Among the entries below, find each line with "computer" and show it.

» Records provided:
※ ※ ※
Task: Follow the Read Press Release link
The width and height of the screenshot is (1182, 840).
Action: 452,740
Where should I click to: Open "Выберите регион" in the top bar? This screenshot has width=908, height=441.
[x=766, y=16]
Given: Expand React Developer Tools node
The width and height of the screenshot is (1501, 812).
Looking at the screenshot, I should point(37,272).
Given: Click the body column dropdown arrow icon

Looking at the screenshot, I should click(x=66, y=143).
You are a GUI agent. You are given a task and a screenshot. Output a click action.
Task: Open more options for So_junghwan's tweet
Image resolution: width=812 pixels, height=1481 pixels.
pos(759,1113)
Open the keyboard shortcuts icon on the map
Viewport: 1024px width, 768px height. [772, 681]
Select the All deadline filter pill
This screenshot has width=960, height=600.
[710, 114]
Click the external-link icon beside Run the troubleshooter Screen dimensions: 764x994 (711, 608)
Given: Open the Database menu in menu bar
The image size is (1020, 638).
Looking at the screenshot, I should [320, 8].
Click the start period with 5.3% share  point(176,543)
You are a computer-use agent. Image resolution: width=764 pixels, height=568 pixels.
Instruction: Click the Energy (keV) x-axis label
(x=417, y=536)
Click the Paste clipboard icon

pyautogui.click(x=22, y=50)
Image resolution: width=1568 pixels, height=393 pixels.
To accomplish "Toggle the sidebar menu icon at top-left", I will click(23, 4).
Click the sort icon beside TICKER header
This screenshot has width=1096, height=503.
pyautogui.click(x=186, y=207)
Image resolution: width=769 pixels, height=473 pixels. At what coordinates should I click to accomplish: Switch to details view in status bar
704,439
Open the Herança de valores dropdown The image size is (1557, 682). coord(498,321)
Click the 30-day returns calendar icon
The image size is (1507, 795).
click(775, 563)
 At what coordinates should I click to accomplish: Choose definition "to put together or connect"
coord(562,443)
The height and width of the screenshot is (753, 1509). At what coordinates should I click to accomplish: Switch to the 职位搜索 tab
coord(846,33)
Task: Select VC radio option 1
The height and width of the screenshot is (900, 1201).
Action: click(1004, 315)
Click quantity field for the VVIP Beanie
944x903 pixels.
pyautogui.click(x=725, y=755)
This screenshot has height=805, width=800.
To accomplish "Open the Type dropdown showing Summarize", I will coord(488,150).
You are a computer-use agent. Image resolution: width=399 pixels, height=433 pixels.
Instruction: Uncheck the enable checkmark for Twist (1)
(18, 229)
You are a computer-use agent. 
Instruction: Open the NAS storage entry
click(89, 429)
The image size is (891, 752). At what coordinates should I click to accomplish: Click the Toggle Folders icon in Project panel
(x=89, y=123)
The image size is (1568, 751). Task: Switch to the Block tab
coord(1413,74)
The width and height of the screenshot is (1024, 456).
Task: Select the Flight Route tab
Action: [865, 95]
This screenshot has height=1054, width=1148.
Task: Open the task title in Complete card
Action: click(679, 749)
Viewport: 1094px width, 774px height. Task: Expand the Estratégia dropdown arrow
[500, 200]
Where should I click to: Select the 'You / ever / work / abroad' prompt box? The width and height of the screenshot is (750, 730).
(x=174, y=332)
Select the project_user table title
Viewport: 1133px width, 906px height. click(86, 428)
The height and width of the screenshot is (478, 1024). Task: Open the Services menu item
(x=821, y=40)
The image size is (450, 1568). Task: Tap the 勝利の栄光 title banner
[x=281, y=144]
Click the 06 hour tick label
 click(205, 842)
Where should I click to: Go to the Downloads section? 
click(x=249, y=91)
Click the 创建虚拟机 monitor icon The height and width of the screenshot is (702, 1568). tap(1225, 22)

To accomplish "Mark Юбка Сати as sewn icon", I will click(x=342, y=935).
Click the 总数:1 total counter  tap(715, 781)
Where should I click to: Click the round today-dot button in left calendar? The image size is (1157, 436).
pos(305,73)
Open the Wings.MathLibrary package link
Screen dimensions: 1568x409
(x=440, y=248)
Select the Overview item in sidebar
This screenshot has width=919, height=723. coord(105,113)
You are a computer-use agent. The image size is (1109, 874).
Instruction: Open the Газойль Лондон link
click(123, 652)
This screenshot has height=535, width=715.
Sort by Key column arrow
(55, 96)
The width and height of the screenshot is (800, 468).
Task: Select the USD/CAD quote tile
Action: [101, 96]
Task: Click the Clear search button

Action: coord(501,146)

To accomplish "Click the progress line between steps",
※ ※ ※
» Solution below:
You are a computer-use agent. Image resolution: width=764 pixels, height=568 pixels.
You are a computer-use agent. Image resolution: width=399 pixels, height=433 pixels.
You are a computer-use agent. 
You are a computer-use agent. The image size is (1109, 874).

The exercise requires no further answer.